I cittadini di Gaza ringraziano l’Iran dopo la fine della guerra

Gaza – Reuters/Ma’an. Martedì 27 novembre, i cittadini di Gaza hanno pubblicamente ringraziato l’Iran per il sostegno durante il conflitto di questo mese. La Repubblica islamica ha fornito i missili che sono stati lanciati dai palestinesi contro Gerusalemme e Tel Aviv.

“Grazie Iran” è la frase che campeggia su diversi cartelloni affissi ai tre incroci cittadini principali. E’ la prima volta che un tale senso di gratitudine viene esposto così apertamente nel territorio dell’enclave.

La suddetta frase è stata scritta in arabo, inglese, ebraico e persiano. I realizzatori dei cartelloni hanno anche aggiunto le immagini dei 5 missili Fajr iraniani, i primi utilizzati per colpire i grandi centri urbani di Israele. Il loro uso non ha però causato vittime.

I cartelloni non riportano firme. Un membro autorevole del Jihad islamico, Khader Habib, ha però dichiarato che è perfettamente naturale esprimere gratitudine per il sostegno che l’Iran ha garantito durante il conflitto.

“I missili iraniani sono riusciti a colpire Tel Aviv e Gerusalemme. Era dunque nostro dovere ringraziare la repubblica islamica per aver aiutato la nostra gente”, ha dichiarato Habib alla Reuters.

“Abbiamo intessuto un rapporto di amicizia vera con l’Iran, un rapporto che continuerà finché Teheran continuerà a sostenere la nostra causa”, ha aggiunto.

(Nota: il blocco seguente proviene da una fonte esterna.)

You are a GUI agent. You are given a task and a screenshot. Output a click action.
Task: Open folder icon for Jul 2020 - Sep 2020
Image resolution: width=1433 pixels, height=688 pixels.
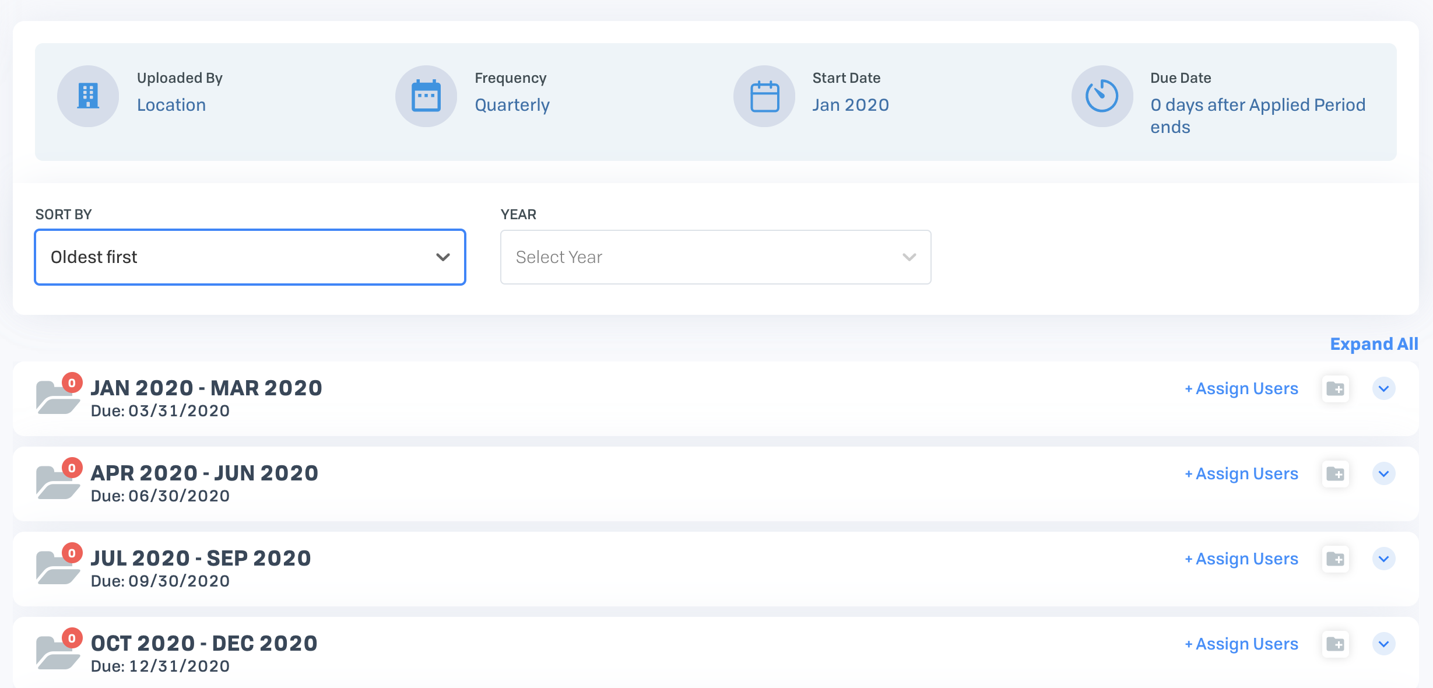tap(57, 568)
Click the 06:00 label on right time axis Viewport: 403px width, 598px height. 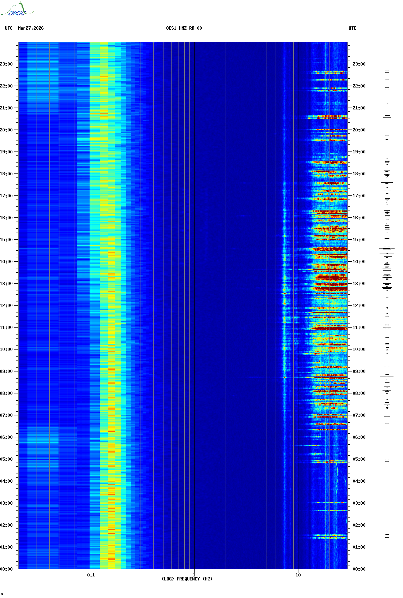pos(359,437)
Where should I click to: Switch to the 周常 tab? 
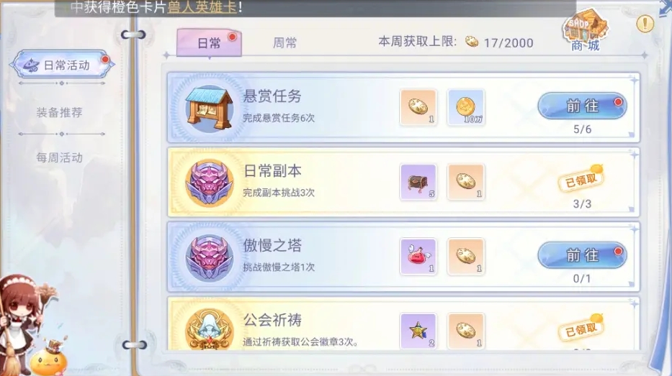tap(285, 42)
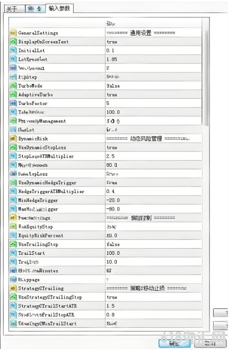
Task: Edit the HedgeTriggerATRMultiplier value 0.4
Action: (153, 191)
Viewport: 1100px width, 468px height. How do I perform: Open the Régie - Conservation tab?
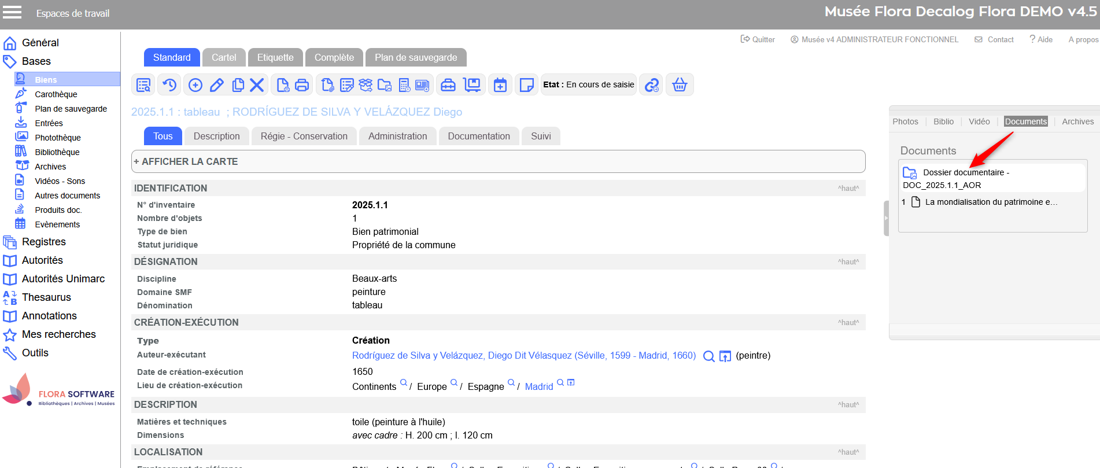pyautogui.click(x=304, y=136)
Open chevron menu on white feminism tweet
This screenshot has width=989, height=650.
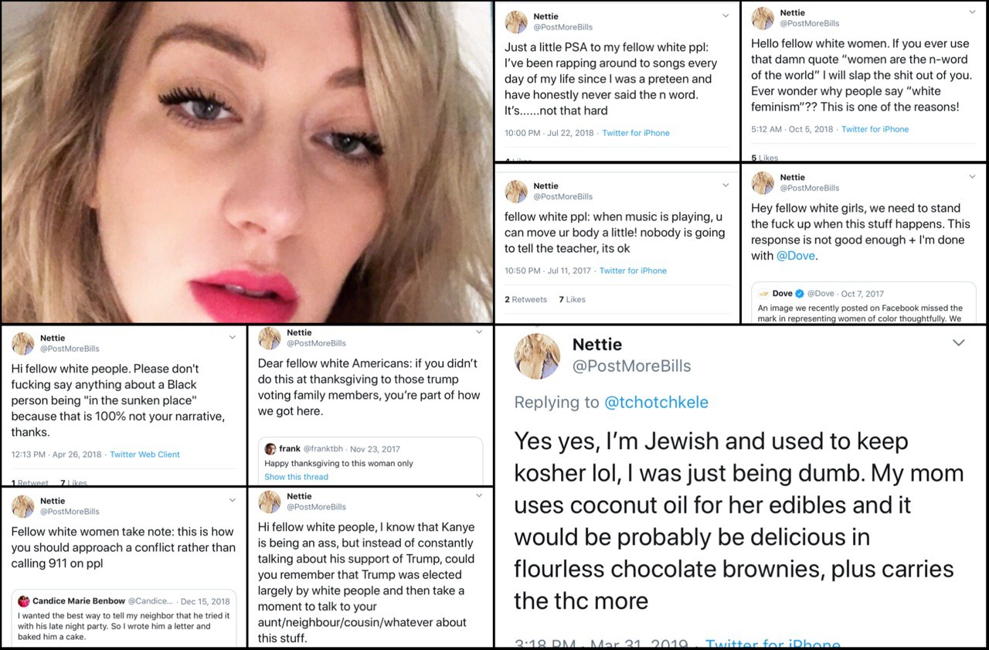[972, 12]
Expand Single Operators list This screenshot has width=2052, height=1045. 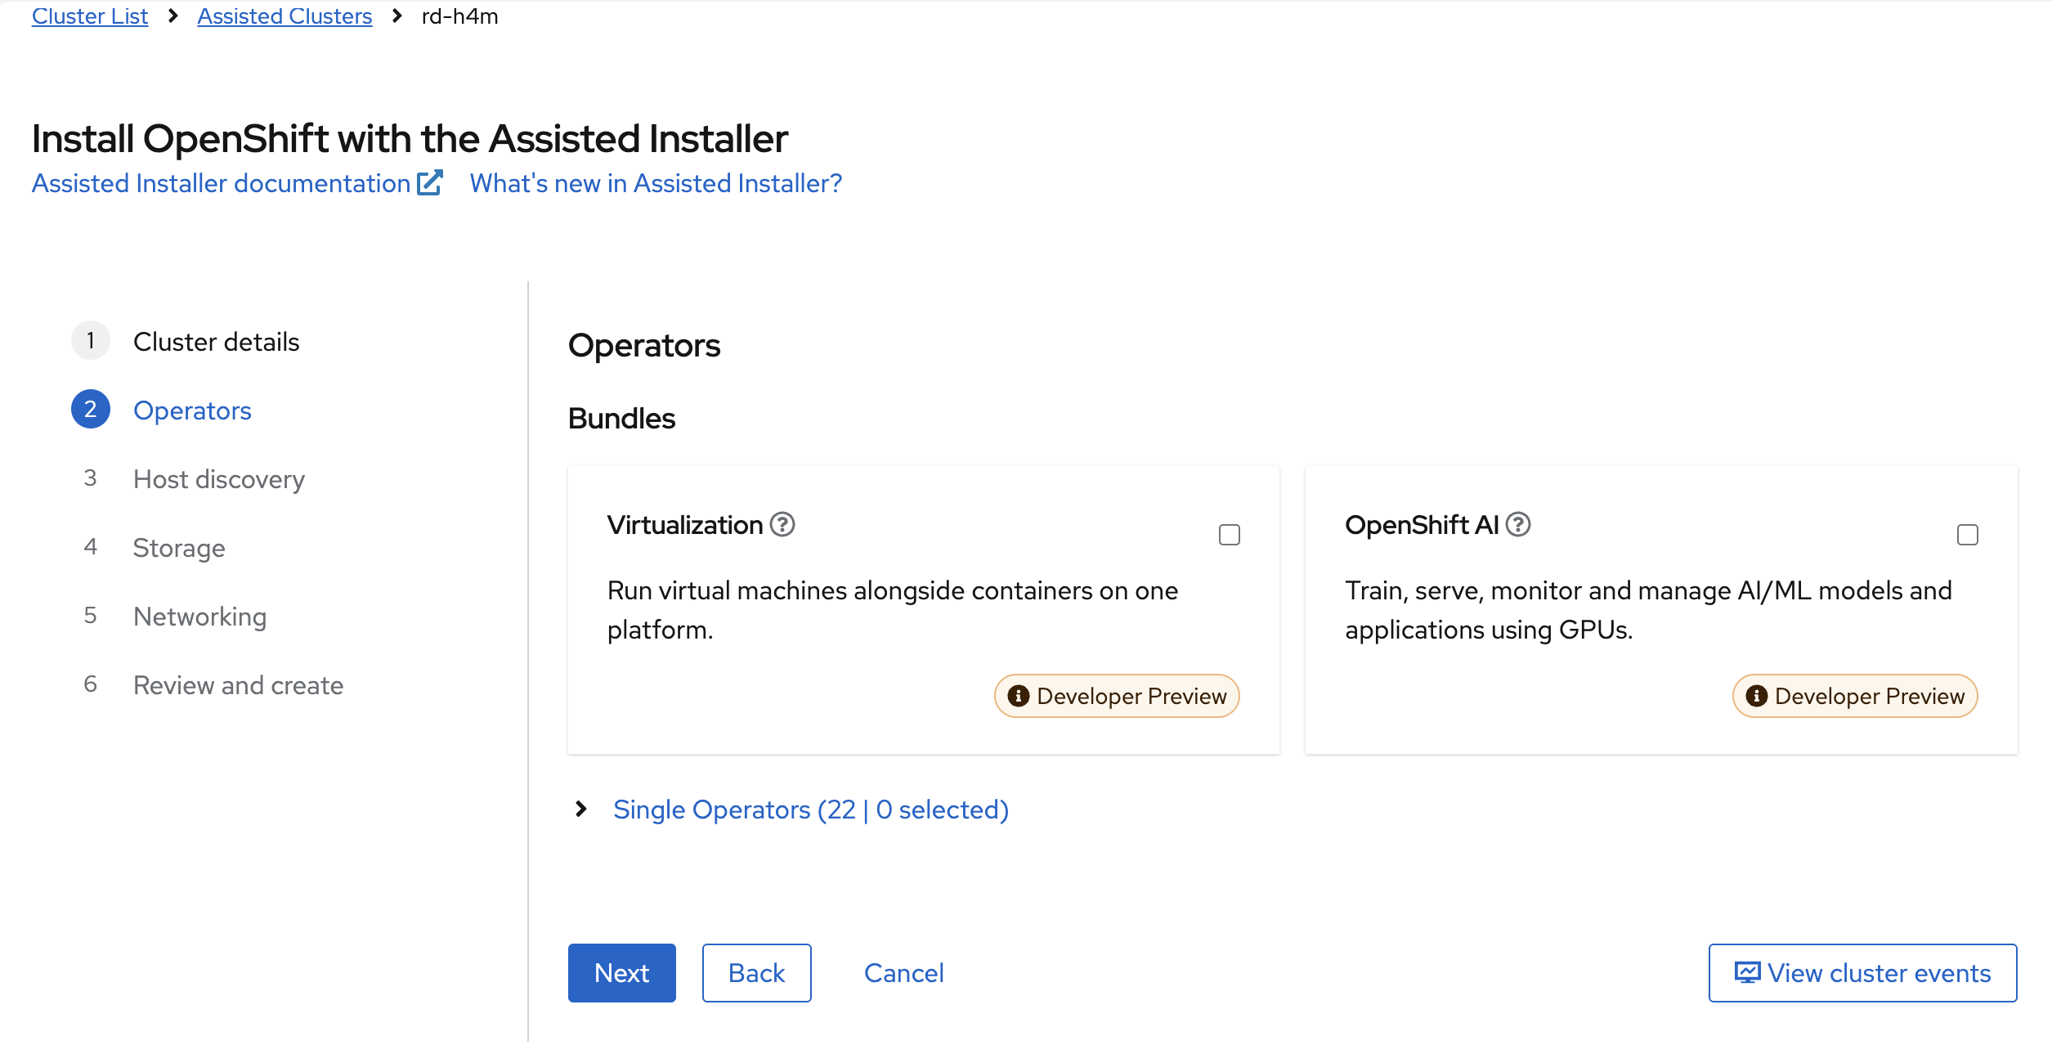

Israele ha lanciato un attacco aereo su Gaza lo scorso 14 novembre, con il pretesto di impedire ai cittadini della città dell’enclave di lanciare missili contro le città israeliane meridionali.

Più di 170 palestinesi, oltre la metà dei quali civili, sono morti durante il conflitto conclusosi con la firma di un cessate-il-fuoco mercoledì scorso. Anche 6 israeliani sono rimasti uccisi, 5 di essi erano civili.

Israele da lungo tempo continua ad accusare Teheran di fornire armi alla resistenza palestinese in Gaza. Tuttavia, l’approvvigionamento di missili ed altri armamenti è avvenuto solo in occasione dell’ultimo conflitto. Prima di esso, infatti, il sostegno dell’Iran a Hamas aveva sempre mantenuto una natura esclusivamente economico-politica.

Durante la guerra di Gaza, il portavoce del parlamento iraniano, Ali Larijani, ha dichiarato che l’Iran è “onorato” di aver fornito sostegno militare alla popolazione di Gaza. A seguito della firma del cessate-il-fuoco, il leader di Hamas, Khaled Meshaal, ha ringraziato Teheran per armi e finanziamenti.

Tali dichiarazioni pubbliche paiono motivate alla dissipazione delle voci secondo cui la sunnita Striscia di Gaza aveva intenzione di “sbattere la porta in faccia” all’Iran sciita, rivolgendosi, per la propria protezione, all’Egitto.

L’analista israeliano Meir Javedanfar non ha nascosto il proprio stupore, affermando che non avrebbe mai pensato che l’Iran potesse apertamente ammettere il proprio sostegno militare a Hamas.

“Ora che nemmeno le più alte autorità iraniane si fanno più scrupoli nell’ammettere tali collaborazioni, l’isolamento dell’Iran non dovrebbe più rappresentare un’operazione difficile”, ha dichiarato Javendafar, esperto di Iran presso il Centro Interdisciplinare di Herzliya.

Israele, spalleggiato da molti Paesi occidentali, sostiene da tempo che l’Iran stia costruendo armi atomiche, promuovendo l’inasprimento delle misure a carico della Repubblica islamica, allo scopo di bloccarne il processo di arricchimento dell’uranio. Teheran ha sempre risposto chiarendo che il proprio programma nucleare ha fini pacifici.